===== GIVEN RECORDS =====
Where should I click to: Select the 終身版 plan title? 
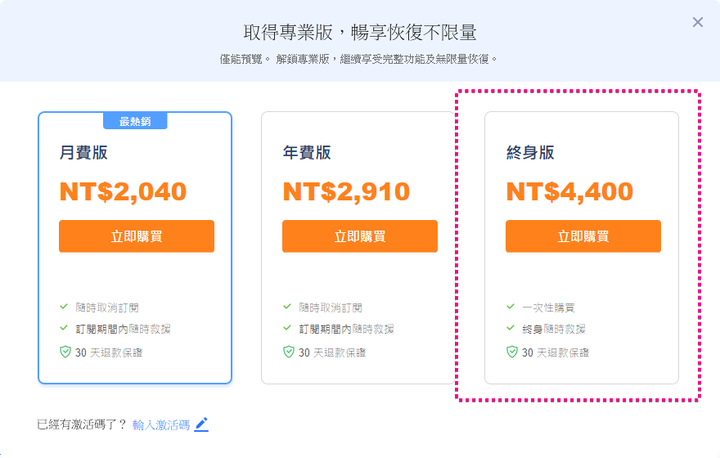coord(530,153)
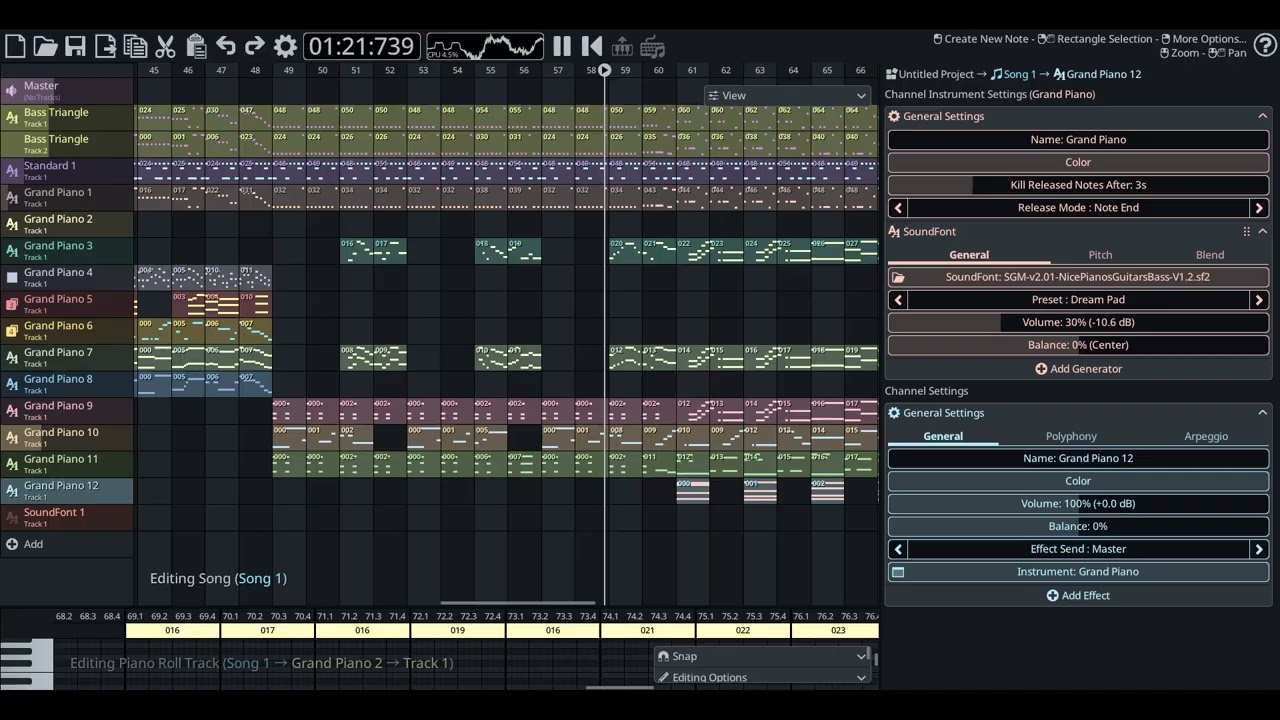Click the undo arrow icon
The width and height of the screenshot is (1280, 720).
226,46
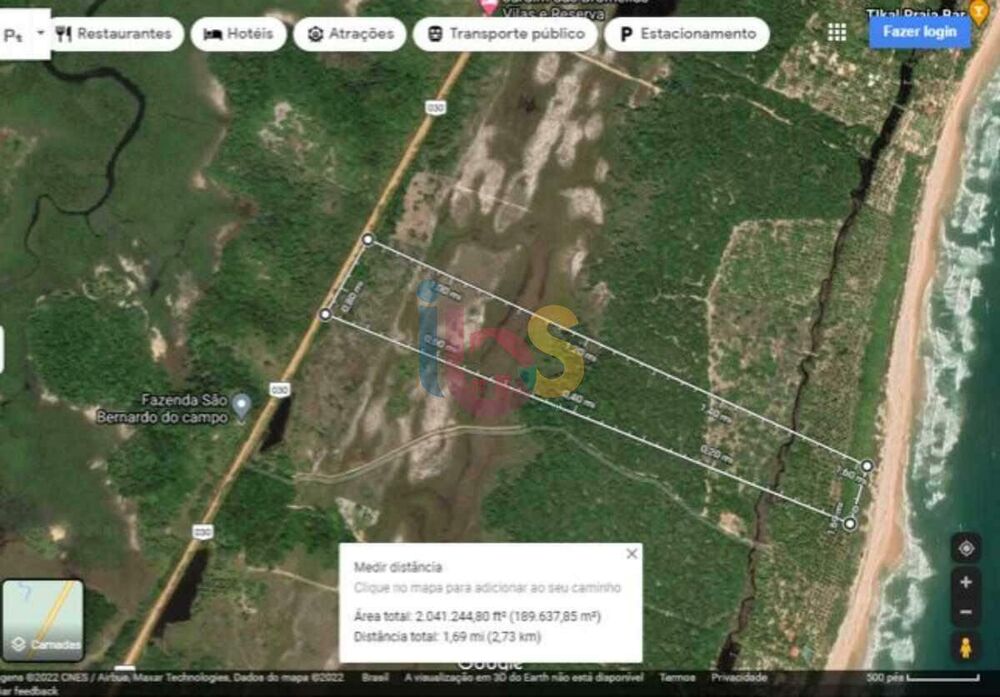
=====
EXERCISE:
Could you output the lines above exactly, with no pictures included?

RESPONSE:
Where should I click to: Select the 終身版 plan title? 
coord(530,153)
Click the undo arrow icon
The width and height of the screenshot is (1280, 720).
226,46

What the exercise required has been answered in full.